## Exercise goal:
Give the lines of the items from the start through the line containing "[x=533, y=193]" as a JSON list of strings, with one string per line and blank lines left out.

— START OF Data in this exercise —

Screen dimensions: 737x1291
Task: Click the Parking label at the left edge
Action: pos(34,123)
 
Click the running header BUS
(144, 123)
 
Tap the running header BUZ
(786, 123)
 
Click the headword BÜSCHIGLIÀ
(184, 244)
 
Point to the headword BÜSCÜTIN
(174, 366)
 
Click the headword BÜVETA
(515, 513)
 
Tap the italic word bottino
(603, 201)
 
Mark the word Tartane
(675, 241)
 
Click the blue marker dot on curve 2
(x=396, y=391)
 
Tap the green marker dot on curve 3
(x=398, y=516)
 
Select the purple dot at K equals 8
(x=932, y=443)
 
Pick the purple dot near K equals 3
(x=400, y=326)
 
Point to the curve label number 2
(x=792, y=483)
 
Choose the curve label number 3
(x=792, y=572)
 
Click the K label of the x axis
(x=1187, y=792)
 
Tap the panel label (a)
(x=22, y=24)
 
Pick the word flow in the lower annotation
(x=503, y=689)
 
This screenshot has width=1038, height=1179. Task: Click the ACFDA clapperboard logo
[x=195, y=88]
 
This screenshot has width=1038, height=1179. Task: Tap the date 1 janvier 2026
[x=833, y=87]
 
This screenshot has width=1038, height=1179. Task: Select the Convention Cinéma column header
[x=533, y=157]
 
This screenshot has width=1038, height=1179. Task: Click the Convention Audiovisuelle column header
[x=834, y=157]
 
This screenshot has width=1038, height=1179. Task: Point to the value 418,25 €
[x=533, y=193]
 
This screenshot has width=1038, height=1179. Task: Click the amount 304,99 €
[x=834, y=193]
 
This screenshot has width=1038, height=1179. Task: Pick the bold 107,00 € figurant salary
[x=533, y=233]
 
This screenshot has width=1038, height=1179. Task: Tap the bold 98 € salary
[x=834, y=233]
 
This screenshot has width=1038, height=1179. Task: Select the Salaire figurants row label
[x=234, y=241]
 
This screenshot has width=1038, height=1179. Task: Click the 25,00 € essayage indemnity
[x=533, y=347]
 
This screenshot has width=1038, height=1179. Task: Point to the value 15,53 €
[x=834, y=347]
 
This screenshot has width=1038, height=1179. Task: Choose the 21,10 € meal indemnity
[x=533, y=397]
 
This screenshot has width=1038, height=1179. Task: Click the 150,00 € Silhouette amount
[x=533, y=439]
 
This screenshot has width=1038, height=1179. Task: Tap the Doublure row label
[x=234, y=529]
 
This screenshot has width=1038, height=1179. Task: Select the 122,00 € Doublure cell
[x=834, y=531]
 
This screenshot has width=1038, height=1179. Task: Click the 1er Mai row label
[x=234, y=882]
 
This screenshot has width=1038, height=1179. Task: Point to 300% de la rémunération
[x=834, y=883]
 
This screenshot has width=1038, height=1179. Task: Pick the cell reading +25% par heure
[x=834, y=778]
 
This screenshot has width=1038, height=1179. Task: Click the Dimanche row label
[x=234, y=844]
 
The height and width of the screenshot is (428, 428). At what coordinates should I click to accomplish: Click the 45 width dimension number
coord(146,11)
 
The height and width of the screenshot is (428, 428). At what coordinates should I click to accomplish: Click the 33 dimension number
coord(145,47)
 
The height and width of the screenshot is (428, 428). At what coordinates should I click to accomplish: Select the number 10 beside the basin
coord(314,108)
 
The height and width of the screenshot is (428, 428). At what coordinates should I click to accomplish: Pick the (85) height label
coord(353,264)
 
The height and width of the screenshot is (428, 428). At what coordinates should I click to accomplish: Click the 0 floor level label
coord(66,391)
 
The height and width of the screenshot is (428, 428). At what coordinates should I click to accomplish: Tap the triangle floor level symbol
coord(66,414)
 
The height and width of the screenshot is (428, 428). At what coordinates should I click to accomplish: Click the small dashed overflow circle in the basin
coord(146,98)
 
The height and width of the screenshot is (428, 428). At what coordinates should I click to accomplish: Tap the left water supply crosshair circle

— END OF Data in this exercise —

## Task solution:
[
  "Screen dimensions: 737x1291",
  "Task: Click the Parking label at the left edge",
  "Action: pos(34,123)",
  "Click the running header BUS",
  "(144, 123)",
  "Tap the running header BUZ",
  "(786, 123)",
  "Click the headword BÜSCHIGLIÀ",
  "(184, 244)",
  "Point to the headword BÜSCÜTIN",
  "(174, 366)",
  "Click the headword BÜVETA",
  "(515, 513)",
  "Tap the italic word bottino",
  "(603, 201)",
  "Mark the word Tartane",
  "(675, 241)",
  "Click the blue marker dot on curve 2",
  "(x=396, y=391)",
  "Tap the green marker dot on curve 3",
  "(x=398, y=516)",
  "Select the purple dot at K equals 8",
  "(x=932, y=443)",
  "Pick the purple dot near K equals 3",
  "(x=400, y=326)",
  "Point to the curve label number 2",
  "(x=792, y=483)",
  "Choose the curve label number 3",
  "(x=792, y=572)",
  "Click the K label of the x axis",
  "(x=1187, y=792)",
  "Tap the panel label (a)",
  "(x=22, y=24)",
  "Pick the word flow in the lower annotation",
  "(x=503, y=689)",
  "This screenshot has width=1038, height=1179. Task: Click the ACFDA clapperboard logo",
  "[x=195, y=88]",
  "This screenshot has width=1038, height=1179. Task: Tap the date 1 janvier 2026",
  "[x=833, y=87]",
  "This screenshot has width=1038, height=1179. Task: Select the Convention Cinéma column header",
  "[x=533, y=157]",
  "This screenshot has width=1038, height=1179. Task: Click the Convention Audiovisuelle column header",
  "[x=834, y=157]",
  "This screenshot has width=1038, height=1179. Task: Point to the value 418,25 €",
  "[x=533, y=193]"
]